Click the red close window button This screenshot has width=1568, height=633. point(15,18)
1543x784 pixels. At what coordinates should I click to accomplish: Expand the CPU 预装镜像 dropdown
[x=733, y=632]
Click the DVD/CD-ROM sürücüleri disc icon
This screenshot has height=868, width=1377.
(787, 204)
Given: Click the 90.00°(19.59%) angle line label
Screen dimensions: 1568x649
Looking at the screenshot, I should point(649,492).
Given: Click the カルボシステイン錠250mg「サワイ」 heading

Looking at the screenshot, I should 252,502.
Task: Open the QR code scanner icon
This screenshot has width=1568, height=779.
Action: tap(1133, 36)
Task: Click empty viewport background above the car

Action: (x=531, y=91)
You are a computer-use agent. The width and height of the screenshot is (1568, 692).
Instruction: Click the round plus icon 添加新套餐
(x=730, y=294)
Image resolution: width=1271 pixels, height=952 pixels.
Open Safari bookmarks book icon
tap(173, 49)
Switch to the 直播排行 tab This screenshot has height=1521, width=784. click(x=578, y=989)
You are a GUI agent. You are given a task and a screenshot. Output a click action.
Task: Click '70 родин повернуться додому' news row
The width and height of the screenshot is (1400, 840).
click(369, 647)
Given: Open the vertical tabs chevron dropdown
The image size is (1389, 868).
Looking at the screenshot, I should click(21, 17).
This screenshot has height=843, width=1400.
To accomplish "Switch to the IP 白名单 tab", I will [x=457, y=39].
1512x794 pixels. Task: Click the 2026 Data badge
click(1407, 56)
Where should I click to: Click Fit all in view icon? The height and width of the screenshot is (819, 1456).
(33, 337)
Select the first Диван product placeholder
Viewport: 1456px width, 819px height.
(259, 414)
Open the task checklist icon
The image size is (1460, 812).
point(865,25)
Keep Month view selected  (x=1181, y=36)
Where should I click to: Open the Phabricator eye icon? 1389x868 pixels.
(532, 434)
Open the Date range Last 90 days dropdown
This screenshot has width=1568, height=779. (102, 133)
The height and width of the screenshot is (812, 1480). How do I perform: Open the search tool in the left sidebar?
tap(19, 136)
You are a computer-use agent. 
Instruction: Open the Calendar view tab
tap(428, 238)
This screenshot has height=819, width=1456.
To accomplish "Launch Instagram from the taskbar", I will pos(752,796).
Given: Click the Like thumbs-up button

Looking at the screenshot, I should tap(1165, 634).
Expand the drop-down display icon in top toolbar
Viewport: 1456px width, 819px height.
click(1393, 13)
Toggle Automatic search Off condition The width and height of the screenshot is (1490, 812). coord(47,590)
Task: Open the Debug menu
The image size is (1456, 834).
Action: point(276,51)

→ HOW TO COMPLETE THIS TASK: Every line above has to be restated word for word.

→ RESULT:
Click the red close window button This screenshot has width=1568, height=633. point(15,18)
1543x784 pixels. At what coordinates should I click to accomplish: Expand the CPU 预装镜像 dropdown
[x=733, y=632]
Click the DVD/CD-ROM sürücüleri disc icon
This screenshot has height=868, width=1377.
(787, 204)
Given: Click the 90.00°(19.59%) angle line label
Screen dimensions: 1568x649
Looking at the screenshot, I should point(649,492).
Given: Click the カルボシステイン錠250mg「サワイ」 heading

Looking at the screenshot, I should 252,502.
Task: Open the QR code scanner icon
This screenshot has width=1568, height=779.
Action: tap(1133, 36)
Task: Click empty viewport background above the car

Action: (x=531, y=91)
You are a computer-use agent. The width and height of the screenshot is (1568, 692).
Instruction: Click the round plus icon 添加新套餐
(x=730, y=294)
Image resolution: width=1271 pixels, height=952 pixels.
Open Safari bookmarks book icon
tap(173, 49)
Switch to the 直播排行 tab This screenshot has height=1521, width=784. click(x=578, y=989)
You are a GUI agent. You are given a task and a screenshot. Output a click action.
Task: Click '70 родин повернуться додому' news row
The width and height of the screenshot is (1400, 840).
click(369, 647)
Given: Open the vertical tabs chevron dropdown
The image size is (1389, 868).
Looking at the screenshot, I should click(21, 17).
This screenshot has height=843, width=1400.
To accomplish "Switch to the IP 白名单 tab", I will [x=457, y=39].
1512x794 pixels. Task: Click the 2026 Data badge
click(1407, 56)
Where should I click to: Click Fit all in view icon? The height and width of the screenshot is (819, 1456).
(33, 337)
Select the first Диван product placeholder
Viewport: 1456px width, 819px height.
(259, 414)
Open the task checklist icon
The image size is (1460, 812).
point(865,25)
Keep Month view selected  (x=1181, y=36)
Where should I click to: Open the Phabricator eye icon? 1389x868 pixels.
(532, 434)
Open the Date range Last 90 days dropdown
This screenshot has width=1568, height=779. (102, 133)
The height and width of the screenshot is (812, 1480). How do I perform: Open the search tool in the left sidebar?
tap(19, 136)
You are a computer-use agent. 
Instruction: Open the Calendar view tab
tap(428, 238)
This screenshot has height=819, width=1456.
To accomplish "Launch Instagram from the taskbar", I will pos(752,796).
Given: Click the Like thumbs-up button

Looking at the screenshot, I should tap(1165, 634).
Expand the drop-down display icon in top toolbar
Viewport: 1456px width, 819px height.
click(1393, 13)
Toggle Automatic search Off condition The width and height of the screenshot is (1490, 812). coord(47,590)
Task: Open the Debug menu
The image size is (1456, 834).
Action: point(276,51)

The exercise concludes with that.